In modernizing these rules, we are faced with difficulties: people do not believe that more housing would mean lower prices.

In economics, we understand that the greater the supply of a good or service, all things being equal, the lower its price tends to be. Even the most lay people understand this mechanism well… Except when it comes to housing.

Starting from the hypothesis that many people do not believe that building more housing would reduce prices and rents and therefore would be against reducing restrictions on land use, Clayton Nall and other researchers analyzed 4,200 interviews from Americans on the topic.

The results reveal that only around 30–40% of respondents believe that a 10% increase in housing supply would reduce prices and rents, while approximately 20–30% believe it would increase. This disparity persists across different demographic, ideological and geographic groups, indicating that supply skepticism is robust.

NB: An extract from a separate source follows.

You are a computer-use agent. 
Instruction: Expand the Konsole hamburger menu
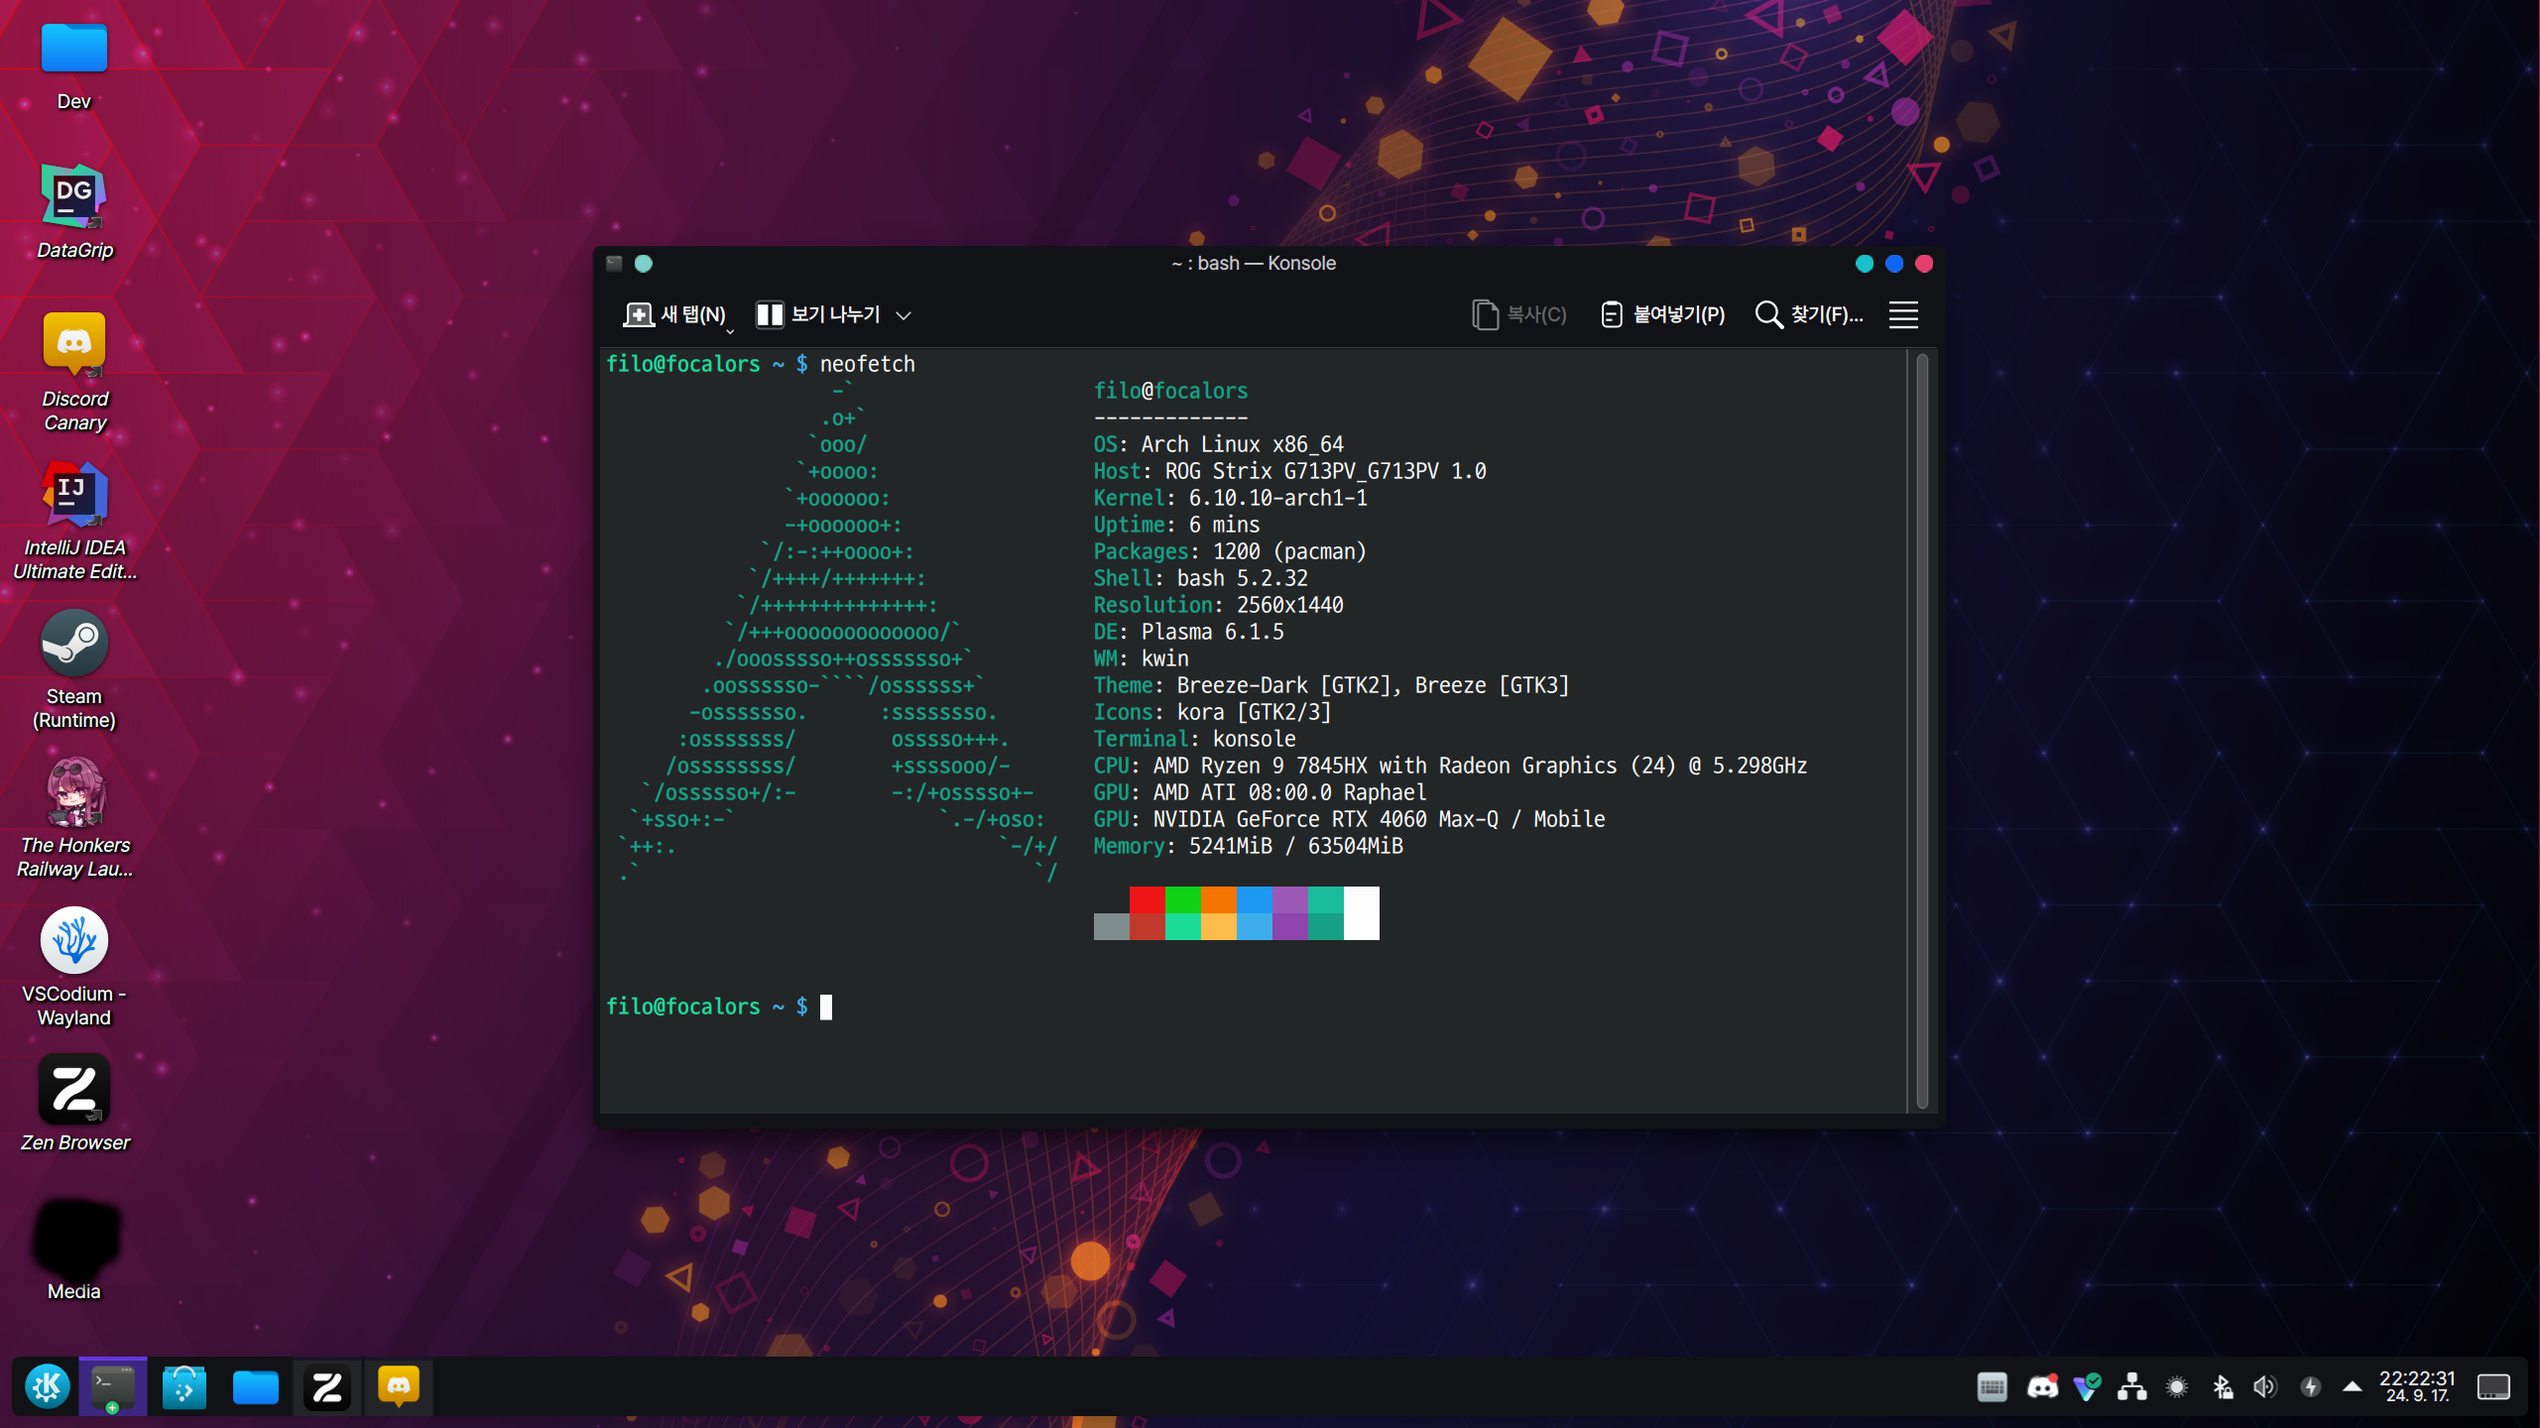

The article employs two main methods to measure skepticism towards the offer and its effects. The first involves a vignette experiment, presenting interviewees with hypothetical scenarios of increased supply and asking about their expected impacts. In the second experiment, interviewees evaluate different housing policy proposals.

The results point to the persistence of skepticism regarding supply, regardless of the wording of the question, the counterfactual assumptions or the cause of the increase in the number of homes. The impact of this skepticism is reflected in political support for housing proposals. Skeptical tenants are less likely to support proposals that facilitate construction, while some skeptical landlords are more in favor, possibly aiming to increase the value of their properties, based on the assumption that new construction would increase rents.

One intriguing aspect is the gap between respondents’ stated preferences for lower prices and rents and their actual support for policies that could achieve them. Skepticism regarding supply is pointed out as a factor, but the lack of trust in governments, concerns about side effects of construction and the lack of information about housing policies also stand out.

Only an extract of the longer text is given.